▸ Document passage:
══════════════════════════════
# broody goose



## dwbonfire (May 6, 2012)

i have a toulouse goose that decided to sit on a nest down by the pond... our property is fenced but as we all know that doesnt guarantee critters to stay out. i see raccoon tracks down there so i know they are still visiting.
a month or so ago i found a random goose egg in my field and tried to incubate it since i couldnt find any others.. it was likely not fertile since nothing developed and was clear when i candled it. since then i guess she picked a spot to lay, i have no idea how many eggs she is sitting on or if they are even fertile.
i thought it was odd that lastnight both geese stayed up by the barn for the night rather than returning to the pond like they have been (i originally tried to pen them at night but it didnt work out so well) then i saw them both this morning, but then the goose was missing all day. i finally saw her in the pond and watched to see where she went, so now i know where he nest is.
══════════════════════════════
▸ What is being asked:
Transcribe the entire forum post about the broody goose character for character, from the title through the last line.

▸ Source material:
══════════════════════════════
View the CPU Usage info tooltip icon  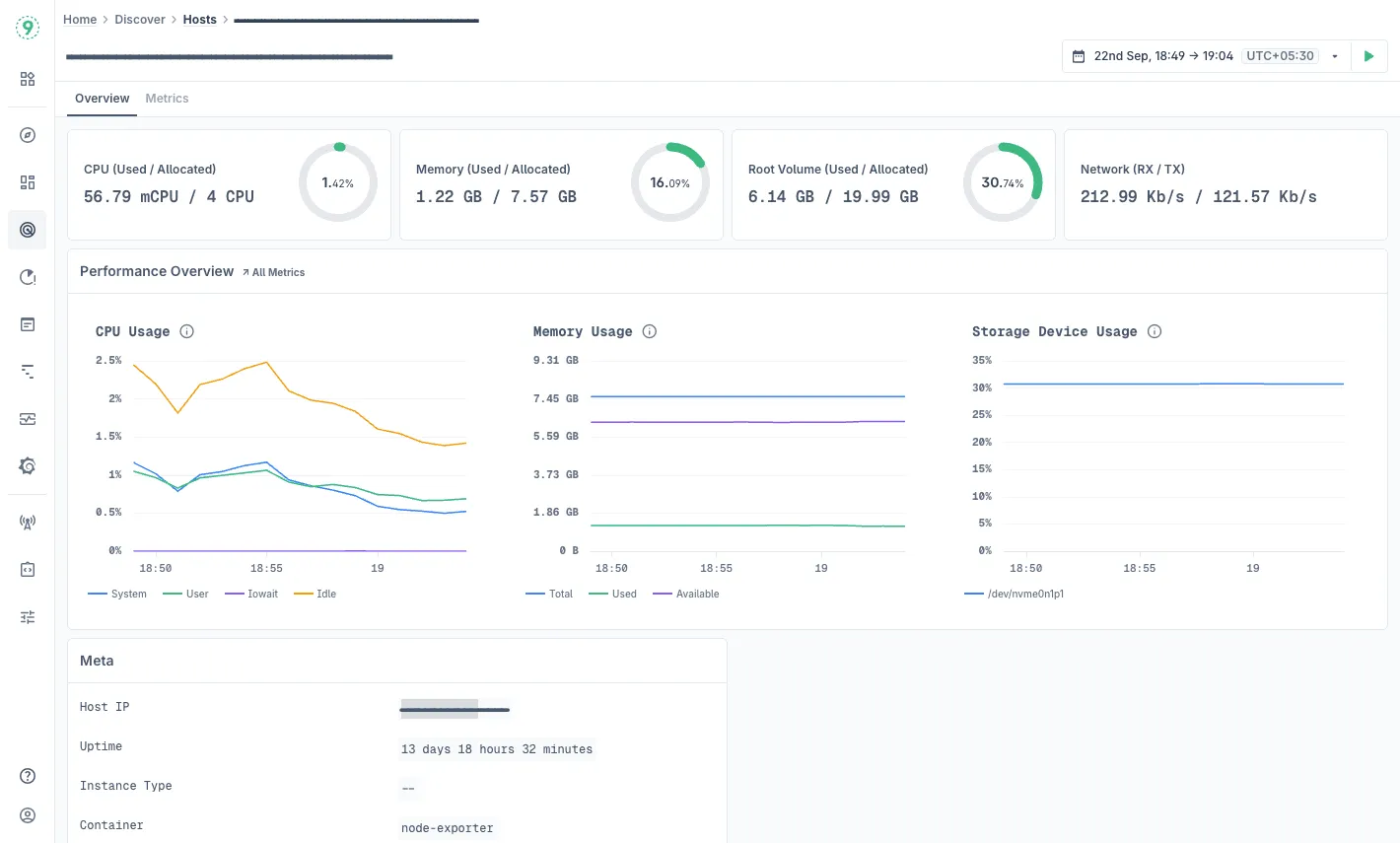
══════════════════════════════
▸ Written answer:
# broody goose



## dwbonfire (May 6, 2012)

i have a toulouse goose that decided to sit on a nest down by the pond... our property is fenced but as we all know that doesnt guarantee critters to stay out. i see raccoon tracks down there so i know they are still visiting.
a month or so ago i found a random goose egg in my field and tried to incubate it since i couldnt find any others.. it was likely not fertile since nothing developed and was clear when i candled it. since then i guess she picked a spot to lay, i have no idea how many eggs she is sitting on or if they are even fertile.
i thought it was odd that lastnight both geese stayed up by the barn for the night rather than returning to the pond like they have been (i originally tried to pen them at night but it didnt work out so well) then i saw them both this morning, but then the goose was missing all day. i finally saw her in the pond and watched to see where she went, so now i know where he nest is.